In this project, the final project for COMP551: Applied Machine Learning Course we study the 2014 published paper Generative Adversarial Networks . We have tried to reproduce a subset of the results obtained in the paper and performed ablation studies to understand the model’s robustness and evaluate the importance of the various model hyper-parameters. We also extended the model to include newer features in order to improve the model’s performance on the featured datasets, by making changes to the model’s internal structure, inspired by more recent works in the field.

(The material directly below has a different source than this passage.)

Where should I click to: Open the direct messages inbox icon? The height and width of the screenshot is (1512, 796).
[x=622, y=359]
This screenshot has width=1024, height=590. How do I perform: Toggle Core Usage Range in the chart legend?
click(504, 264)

Generative Adversarial Networks (GANs) were first described in this paper and are based on the zero-sum non-cooperative game between a Discriminator (D) and a Generator(G), analysed thoroughly in the field of Game Theory . The framework where both D and G networks are multilayer perceptrons, is referred to as Adversarial Networks.

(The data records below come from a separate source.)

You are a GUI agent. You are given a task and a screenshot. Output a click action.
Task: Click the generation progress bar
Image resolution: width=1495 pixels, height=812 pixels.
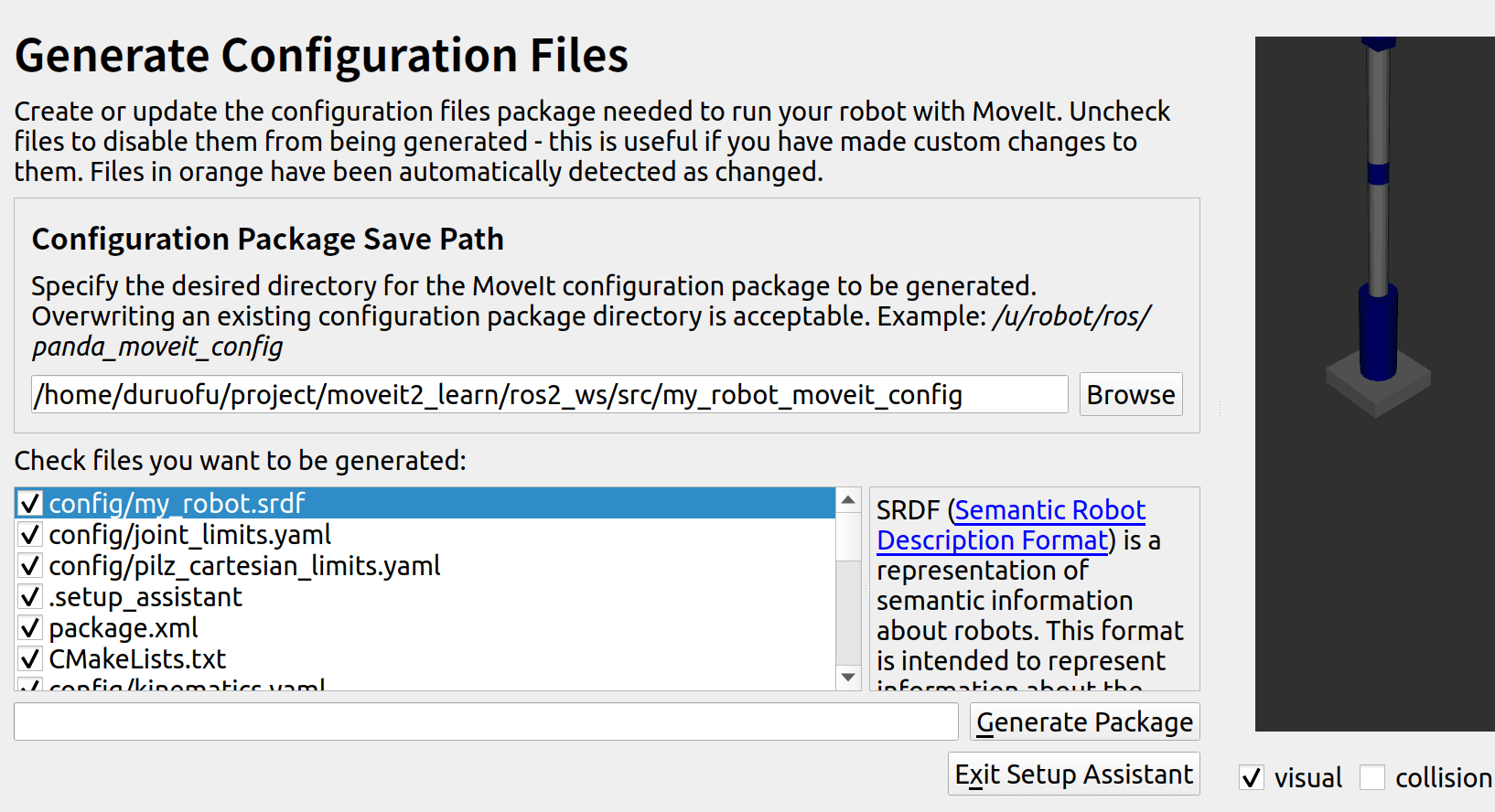point(486,721)
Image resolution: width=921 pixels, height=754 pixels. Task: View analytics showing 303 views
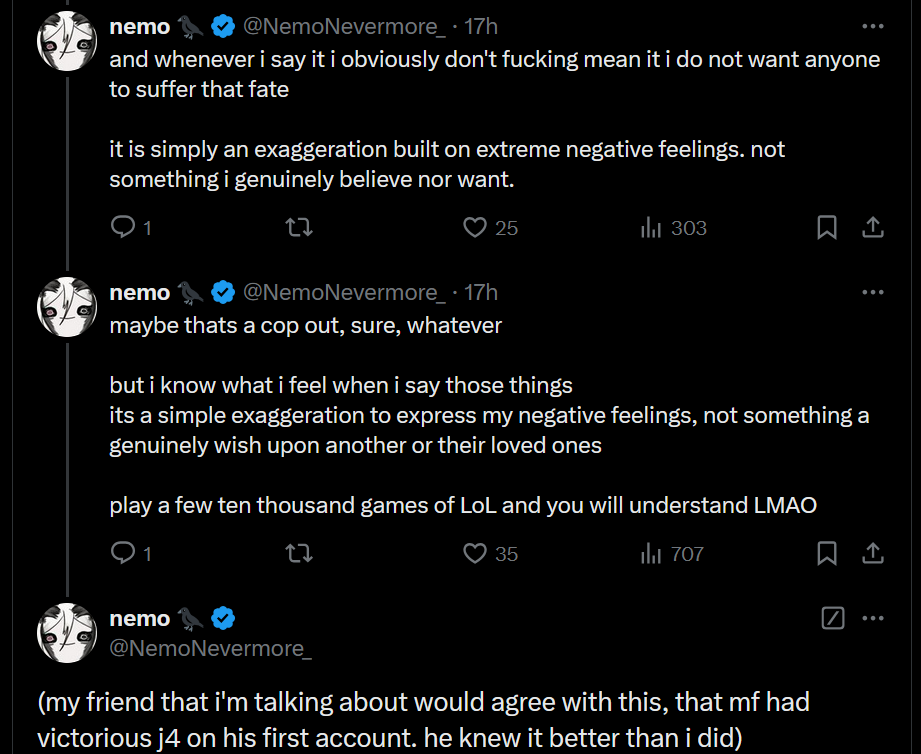[x=652, y=228]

The provided code was implemented using the now obsolete Theano framework and using python2, hence it was really difficult to reconfigure and get it setup on our system. Nevertheless we managed to hack the code and get it to execute for the task of reproducing the results on MNIST dataset but proceeded to use the much more interpretable and relevant pytorch implementation for ablation studies and extension of the model. The original paper trains the presented GAN network on the MNIST, CIFAR-10 and TFD images. However, the Toronto Faces Database (TFD) is not accessible without permission, and the provided code does not include scripts for it. Hence, we do not reproduce their results on the TFD database.

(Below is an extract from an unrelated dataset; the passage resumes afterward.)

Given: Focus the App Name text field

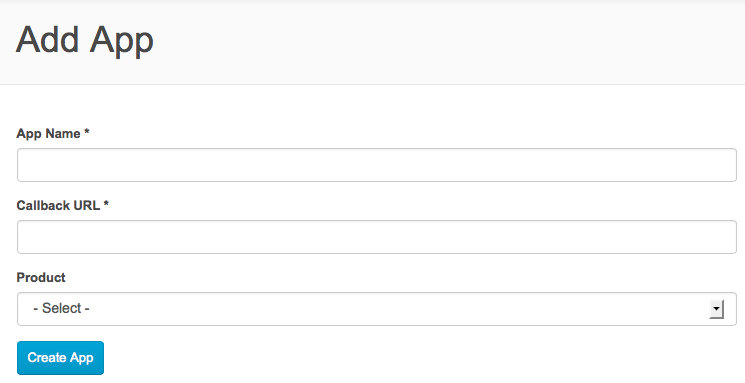Looking at the screenshot, I should (x=377, y=165).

GANs have been known to be unstable to train, often resulting in generators that produce nonsensical outputs. We decided to put this notion to test by tuning some of the hyperparameters involved in training the models. As part of the ablation studies, we experimented with different values for
- Learning Rates: We tuned the learning rates of both Generator and Discriminator models.
- Loss Functions: We decided to experiment with the L2 norm or Mean Squared error loss function.
- D_steps: Number of steps to apply for the Discriminator, i.e the number of times the Discriminator is trained before updating the Generators. We changed it from 1 to 2 as part of our experiment.
As part of extensions of GAN we implemented two variants of GAN
- Deep Convolutional Generative Adversarial Networks or DCGAN are a variation of GAN where the vanilla GAN is upscaled using CNNs.
- Conditional Generative Adversarial Networks or cGAN which allows us to direct the generation process of the model by conditioning it on certain features, here, the class labels.